President David Granger addressing the opening ceremony of Demerara Bank;s new Head Office and Corporate Banking Branch.

Commercial banks in Guyana could soon be asked to insure deposits to help savers recover their monies should those financial institutions collapse, President David Granger announced Saturday.

“Our government proposes to discuss with bankers the implementation of a deposit insurance scheme to ensure that individuals who hold deposits at failed financial institutions would be compensated up to an agreed amount within a specific time,” he said.

The President was at the time addressing the formal opening of Demerara Bank’s Corporate Headquarters and corporate bank on Camp Street. The new building was constructed over the past 17 months at a cost of GYD$800 million

The Guyanese leader’s disclosure comes against the background of thousands of Guyanese depositors losing millions of dollars due to the collapse of Globe Trust in 2001, Colonial Life Insurance (CLICO) six years ago and the then Antigua-based Stanford Bank.

The collapse of those institutions, he said, signaled the need for “continued vigilance” and the need to strengthen the regulatory and supervisory capacity of the Bank of Guyana.

“Dirty money”

President Granger also used the opportunity to call on banks to ensure they do not transact business involving “dirty money,” against the background of money laundering causing economic evident economic distortions. He cautioned that Guyana could be exposed to sanctions if money laundering undermines Guyana’s financial system.

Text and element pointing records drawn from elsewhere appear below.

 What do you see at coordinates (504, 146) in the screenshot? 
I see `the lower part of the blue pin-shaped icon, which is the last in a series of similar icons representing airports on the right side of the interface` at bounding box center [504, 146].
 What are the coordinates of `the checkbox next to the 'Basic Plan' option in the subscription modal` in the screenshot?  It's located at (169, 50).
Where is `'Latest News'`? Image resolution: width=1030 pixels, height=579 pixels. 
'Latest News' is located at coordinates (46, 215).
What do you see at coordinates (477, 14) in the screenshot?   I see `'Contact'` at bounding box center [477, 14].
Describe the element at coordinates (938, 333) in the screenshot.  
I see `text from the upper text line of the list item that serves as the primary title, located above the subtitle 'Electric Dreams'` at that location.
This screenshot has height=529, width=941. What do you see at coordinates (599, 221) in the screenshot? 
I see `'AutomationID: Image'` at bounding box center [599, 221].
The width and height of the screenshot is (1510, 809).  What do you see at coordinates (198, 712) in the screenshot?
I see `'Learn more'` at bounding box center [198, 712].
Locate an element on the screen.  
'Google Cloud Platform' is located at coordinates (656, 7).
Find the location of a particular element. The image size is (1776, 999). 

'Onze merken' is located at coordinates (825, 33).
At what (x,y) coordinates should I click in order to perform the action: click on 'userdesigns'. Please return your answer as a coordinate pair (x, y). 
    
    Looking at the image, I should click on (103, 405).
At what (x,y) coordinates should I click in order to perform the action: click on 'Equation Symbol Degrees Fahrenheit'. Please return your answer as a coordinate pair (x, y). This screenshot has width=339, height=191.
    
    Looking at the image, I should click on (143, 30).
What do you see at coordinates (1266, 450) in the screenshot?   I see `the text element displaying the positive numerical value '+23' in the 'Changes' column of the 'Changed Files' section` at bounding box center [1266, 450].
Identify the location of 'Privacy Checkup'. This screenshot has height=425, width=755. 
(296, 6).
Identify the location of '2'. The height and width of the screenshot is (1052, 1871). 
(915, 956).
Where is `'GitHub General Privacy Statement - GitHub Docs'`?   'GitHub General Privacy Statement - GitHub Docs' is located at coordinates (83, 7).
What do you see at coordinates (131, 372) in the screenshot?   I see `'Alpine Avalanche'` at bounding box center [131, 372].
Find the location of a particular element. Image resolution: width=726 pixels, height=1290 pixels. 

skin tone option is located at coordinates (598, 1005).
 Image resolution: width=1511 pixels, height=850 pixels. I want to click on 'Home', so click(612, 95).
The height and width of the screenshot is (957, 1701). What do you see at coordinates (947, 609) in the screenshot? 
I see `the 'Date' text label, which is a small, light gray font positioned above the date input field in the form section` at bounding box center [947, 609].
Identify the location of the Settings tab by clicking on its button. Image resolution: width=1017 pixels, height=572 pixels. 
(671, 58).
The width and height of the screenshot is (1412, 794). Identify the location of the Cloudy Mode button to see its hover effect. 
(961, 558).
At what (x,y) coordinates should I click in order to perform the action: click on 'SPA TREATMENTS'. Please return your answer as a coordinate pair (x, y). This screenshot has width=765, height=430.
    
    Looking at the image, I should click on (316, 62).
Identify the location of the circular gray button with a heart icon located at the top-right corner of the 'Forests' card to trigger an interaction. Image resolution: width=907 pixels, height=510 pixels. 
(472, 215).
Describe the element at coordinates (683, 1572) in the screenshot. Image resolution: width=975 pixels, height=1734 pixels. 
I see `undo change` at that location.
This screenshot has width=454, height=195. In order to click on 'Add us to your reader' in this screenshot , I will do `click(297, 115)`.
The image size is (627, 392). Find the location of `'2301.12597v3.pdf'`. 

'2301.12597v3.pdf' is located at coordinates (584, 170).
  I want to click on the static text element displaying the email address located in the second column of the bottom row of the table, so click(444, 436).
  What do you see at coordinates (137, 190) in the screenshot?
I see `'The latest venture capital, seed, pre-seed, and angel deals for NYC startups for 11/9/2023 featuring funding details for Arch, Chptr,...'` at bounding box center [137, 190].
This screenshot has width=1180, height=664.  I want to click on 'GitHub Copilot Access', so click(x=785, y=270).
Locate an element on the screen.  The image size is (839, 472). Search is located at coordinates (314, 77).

“We look forward to the vision of our commercial banks and of our regulatory bodies to prevent the contamination of our financial system with dirty money,” he said.

He  called on commercial banks to “zealously guard against illicit funds finding their way into the financial system. He remarked that his administration remained committed to ensuring that Guyana remains compliant with the Financial Action Task Force (FATF).

Security

On the thorny issue of crime, the President said his administration was doing everything possible to stem crime by reviving the United Kingdom-funded Security Sector Reform Programme (SSRP) that had been ditched by the then People’s Progressive Party Civic-led administration.

“This administration has got to deal with a police force that has not been reformed. We will deal with it and I ask you to be patient with us but we are changing, we are transforming the police force,” he said.

He called on banks to do their part by developing other monetary instruments because Guyana was still a largely cash-based economy. He lamented that gold mining areas like Mabaruma and Mahdia have no banks. “People must still walk around with their money in black plastic bags,” he said.

Granger said he told British Prime Minister, David Cameron on the margins of the United Nations General Assembly held last September in New York that he wanted the 3.5 million British pounds sterling package.

Demerara Bank’s Chief Executive Officer, Pravinchandra Dave told attendees that the new location would ensure tighter security for its corporate customers who are 80 percent of the institution’s customers.

Demerara Bank was granted a commercial bank license and the financial institution opened its doors for business in 1994 at South Road and Camp Street, Georgetown.

Today, the bank has seven locations.